Thu, September 5, 8:00 to 9:30am, Marriott Philadelphia Downtown, 405

Session Submission Type: Full Paper Panel

Session Description

In just a few short years, Large Language Models (LLMs) have revolutionized the field of natural language processing. Generative LLMs are trained on massive datasets of text with millions of dollars of computing resources, and are capable of performing a wide variety of tasks, including question answering, summarization, translation, and annotation. The most capable of these models (such as OpenAI's GPT4) can write code, generate images, and reason about complex topics.

However, it is not yet clear how political scientists should take advantage of these models' capabilities for their research. Should we use high powered LLMs for classification instead of more lightweight open-source options like BERT? When should we use LLMs instead of established tools like topic modeling for unsupervised exploration of large datasets? Is there any problem with relying on OpenAI's closed-source, proprietary models? If so, what open-source alternatives exist and how can we use them? When should we use prompt engineering or fine-tuning techniques when using LLMs to interpret data?

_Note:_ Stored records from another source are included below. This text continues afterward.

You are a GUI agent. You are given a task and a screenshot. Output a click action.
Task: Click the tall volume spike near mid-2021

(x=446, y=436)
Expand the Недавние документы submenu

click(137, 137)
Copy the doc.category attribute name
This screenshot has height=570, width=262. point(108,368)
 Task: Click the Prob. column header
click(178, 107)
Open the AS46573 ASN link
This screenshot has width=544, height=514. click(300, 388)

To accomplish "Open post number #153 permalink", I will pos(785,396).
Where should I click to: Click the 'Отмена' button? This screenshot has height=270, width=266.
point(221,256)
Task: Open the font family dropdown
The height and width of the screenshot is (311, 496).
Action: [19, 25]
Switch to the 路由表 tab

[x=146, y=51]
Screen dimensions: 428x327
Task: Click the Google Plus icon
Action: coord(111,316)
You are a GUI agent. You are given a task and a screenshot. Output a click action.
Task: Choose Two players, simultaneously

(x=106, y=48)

This panel seeks to provide clarity on these questions, as well as guidance for researchers looking for examples of innovative new applications of generative AI to political science research.

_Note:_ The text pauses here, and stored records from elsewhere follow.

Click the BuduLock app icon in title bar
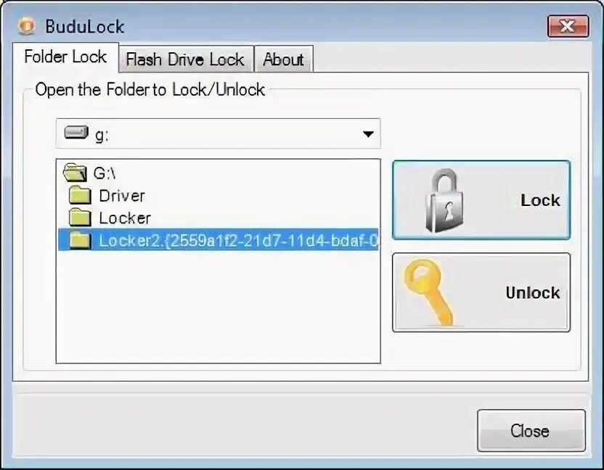point(27,26)
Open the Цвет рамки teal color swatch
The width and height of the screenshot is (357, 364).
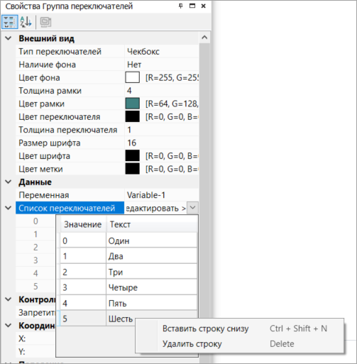click(132, 104)
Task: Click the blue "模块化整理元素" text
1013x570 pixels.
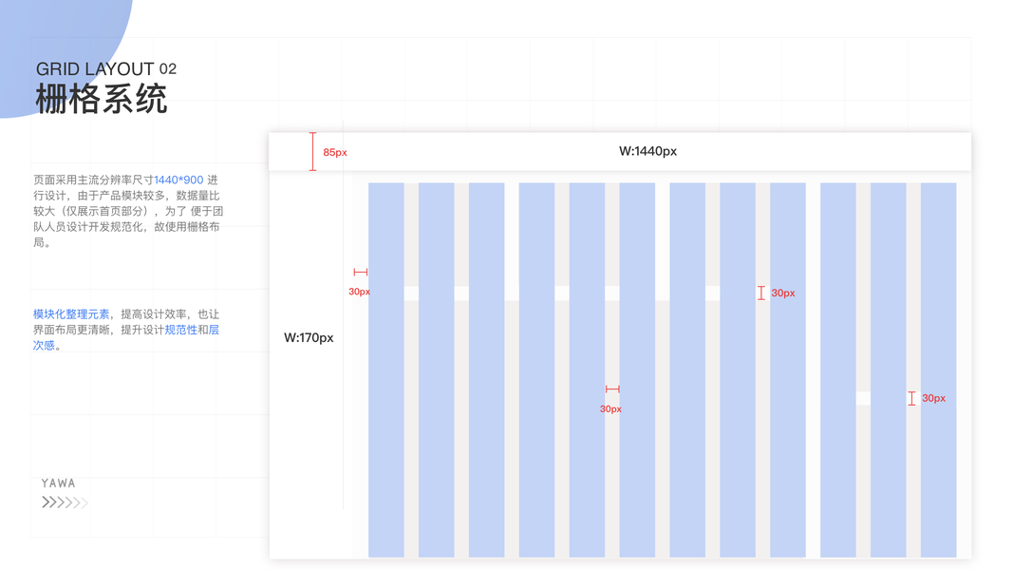Action: point(71,314)
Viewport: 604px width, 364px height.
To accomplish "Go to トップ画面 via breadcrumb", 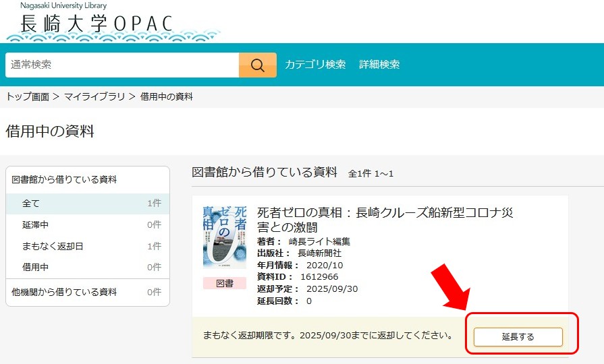I will click(x=28, y=97).
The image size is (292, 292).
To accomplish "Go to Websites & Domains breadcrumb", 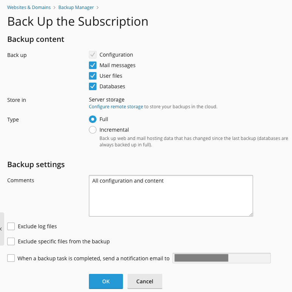I will [x=29, y=7].
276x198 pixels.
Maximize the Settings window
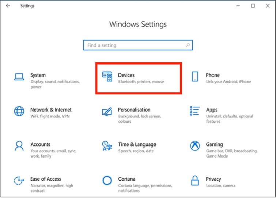point(253,6)
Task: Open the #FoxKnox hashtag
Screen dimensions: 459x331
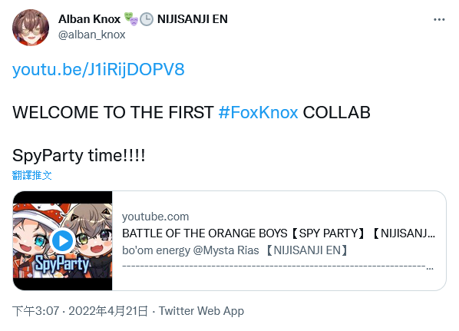Action: (x=258, y=112)
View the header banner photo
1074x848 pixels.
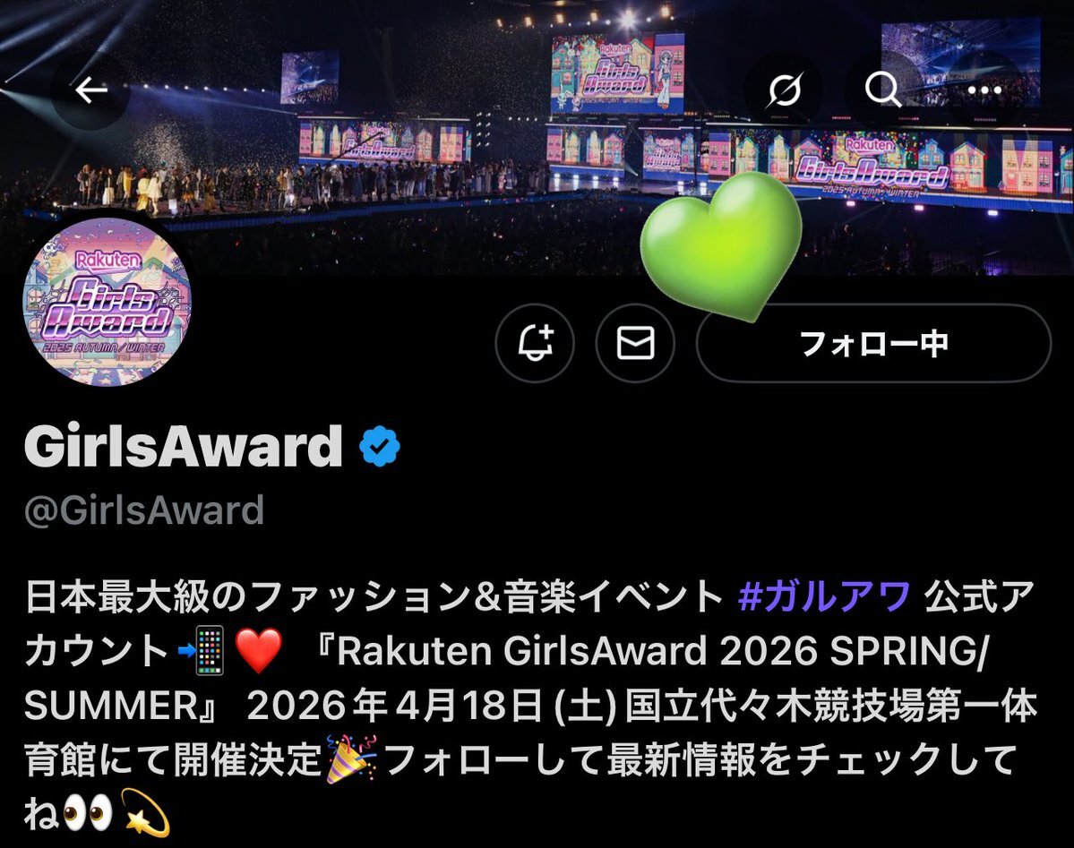click(537, 137)
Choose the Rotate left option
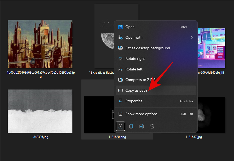Screen dimensions: 234x161 [134, 69]
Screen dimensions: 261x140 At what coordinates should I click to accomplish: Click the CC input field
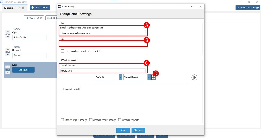tap(103, 44)
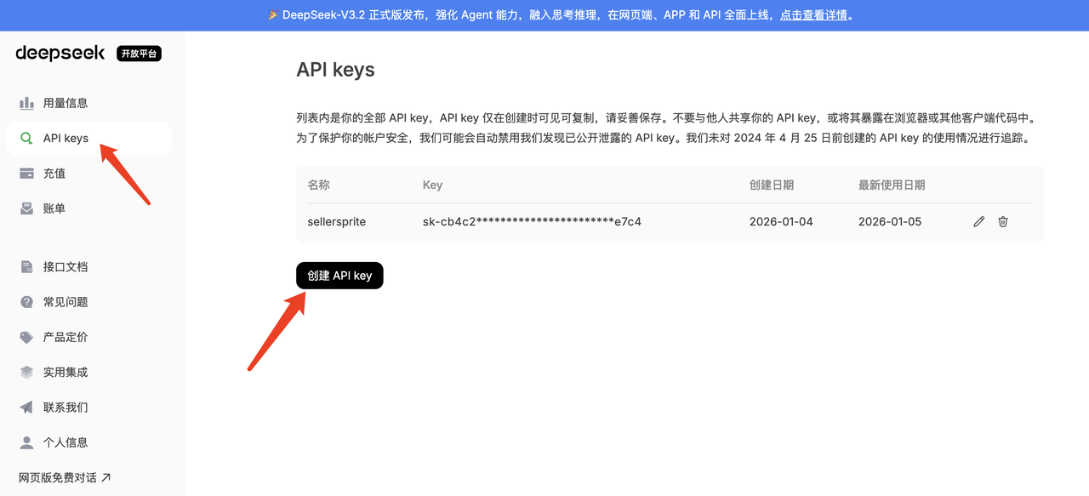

“Large Language Models for Measuring Contested and Multi-Dimensional Concepts”, shows how we can use prompt engineering techniques instead of more laborious model training and classification routines to measure fundamentally contested concepts like populism from political texts.

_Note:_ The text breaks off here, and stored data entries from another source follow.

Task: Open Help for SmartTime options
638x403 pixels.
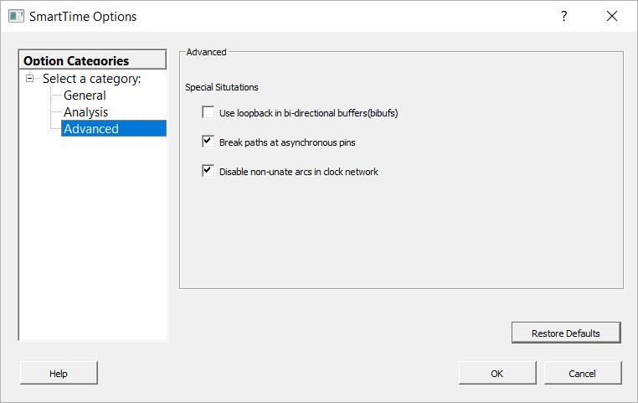Action: 59,373

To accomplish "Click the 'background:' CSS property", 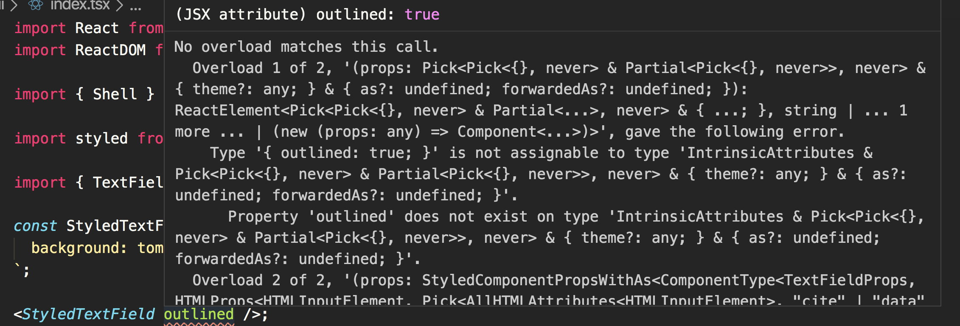I will (x=79, y=248).
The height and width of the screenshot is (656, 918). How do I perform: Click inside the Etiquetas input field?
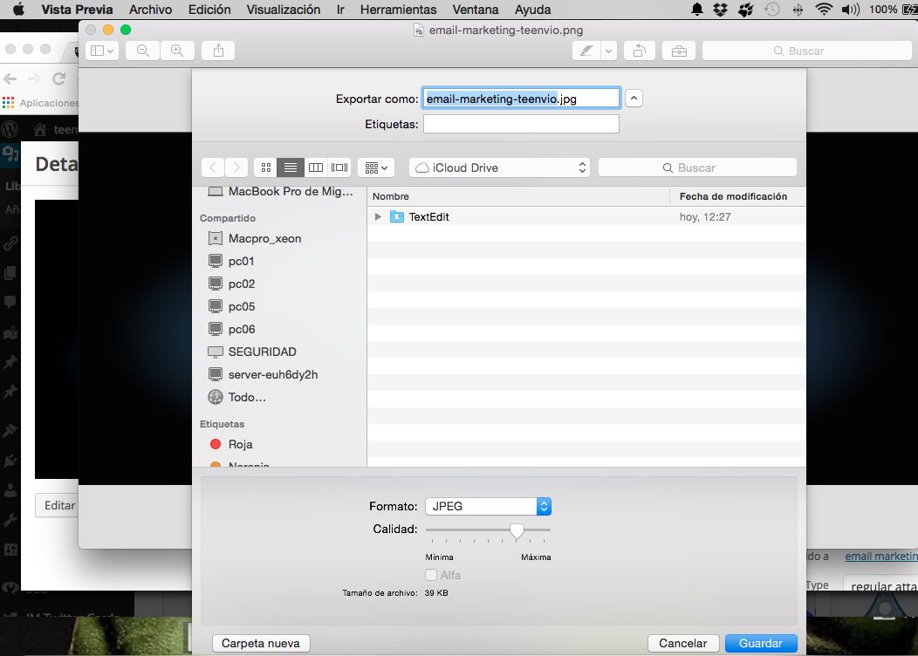pos(520,123)
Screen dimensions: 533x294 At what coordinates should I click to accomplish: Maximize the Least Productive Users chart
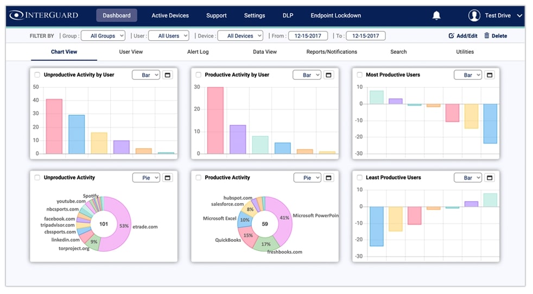pos(490,178)
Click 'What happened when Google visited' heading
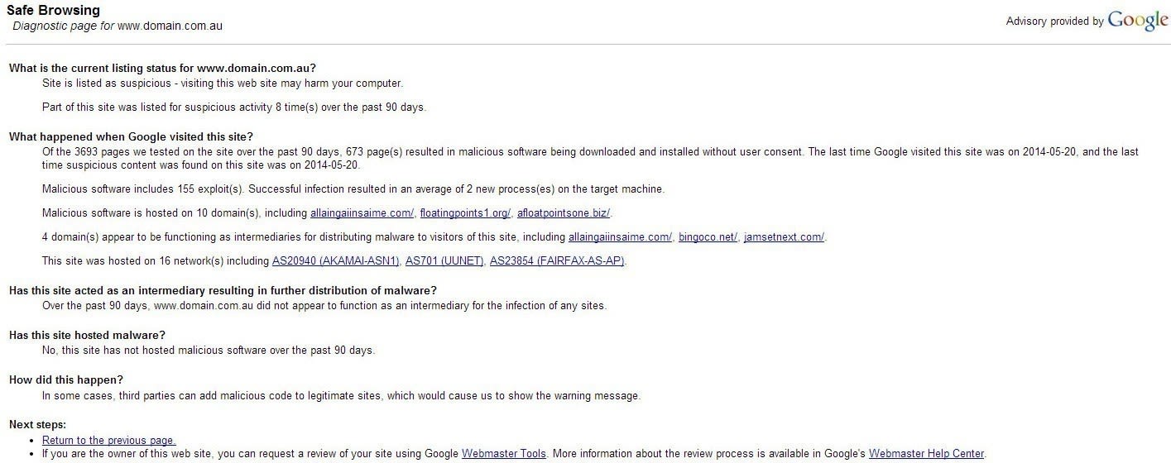 (x=131, y=136)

Both "Making the Implicit Explicit with Generated Natural Language Representations" and "Leveraging LLMs for Analyzing Policy Stances and Arguments in Political Debate" shows how we can generate rich representations of meaning from large text corpora by using language models to generate generalized abstractions of political, then operating directly on the generated abstractions with clustering and labeling approaches.

Finally, "Evaluating RAG Systems for Information Retrieval from Political Corpora" frames measurement as an information retrieval problem, and compares the performance of both open- and closed-source implementations of Retrieval-Augmented Generation (RAG) systems for summarizing information from a large corpus of legislative text data.